A Quadratic Control Framework for Dynamic Systems
Igor Ladnik
TL;DR
The paper presents a unified quadratic optimal-control framework for linear and nonlinear discrete-time systems that targets trajectory tracking by minimizing a quadratic cost in deviations from desired trajectories. It combines exact LQR solutions for linear dynamics with an iterative iLQR scheme for nonlinear dynamics, employing backward/forward recursions and Jacobian-based linearization to update control policies. The approach is validated on canonical benchmarks (Rayleigh oscillator, inverted pendulum, two-link manipulator, and quadcopter) and shown to achieve accurate tracking under nonlinearities, with a clear path to integration into MPC for real-time constrained control. This work provides a practical, modular methodology for robust trajectory tracking and adaptive control in complex dynamical systems, suitable for robotics and aerial-vehicle applications.
Abstract
This article presents a unified approach to quadratic optimal control for both linear and nonlinear discrete-time systems, with a focus on trajectory tracking. The control strategy is based on minimizing a quadratic cost function that penalizes deviations of system states and control inputs from their desired trajectories.
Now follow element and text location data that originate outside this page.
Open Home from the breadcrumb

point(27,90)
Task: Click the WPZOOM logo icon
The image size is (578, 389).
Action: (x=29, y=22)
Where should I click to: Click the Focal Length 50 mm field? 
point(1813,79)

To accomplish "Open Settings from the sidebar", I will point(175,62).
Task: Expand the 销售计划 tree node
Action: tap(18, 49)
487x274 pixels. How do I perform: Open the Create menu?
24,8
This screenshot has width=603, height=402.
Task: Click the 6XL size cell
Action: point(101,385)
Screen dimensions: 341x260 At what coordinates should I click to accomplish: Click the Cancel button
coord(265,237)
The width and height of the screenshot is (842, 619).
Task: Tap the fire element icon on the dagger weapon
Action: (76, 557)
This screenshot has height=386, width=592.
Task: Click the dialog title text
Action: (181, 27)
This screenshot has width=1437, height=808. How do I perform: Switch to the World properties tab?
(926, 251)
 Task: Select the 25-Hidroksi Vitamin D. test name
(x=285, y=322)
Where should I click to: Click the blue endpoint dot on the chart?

For linear systems, the classical Linear Quadratic Regulator (LQR) solution is derived using dynamic programming, resulting in recursive equations for feedback and feedforward terms. For nonlinear dynamics, the Iterative Linear Quadratic Regulator (iLQR) method is employed, which iteratively linearizes the system and solves a sequence of LQR problems to converge to an optimal policy. To implement this approach, a software service was developed and tested on several canonical models, including: Rayleigh oscillator, inverted pendulum on a moving cart, two-link manipulator, and quadcopter. The results confirm that iLQR enables efficient and accurate trajectory tracking in the presence of nonlinearities. To further enhance performance, it can be seamlessly integrated with Model Predictive Control (MPC), enabling online adaptation and improved robustness to constraints and system uncertainties.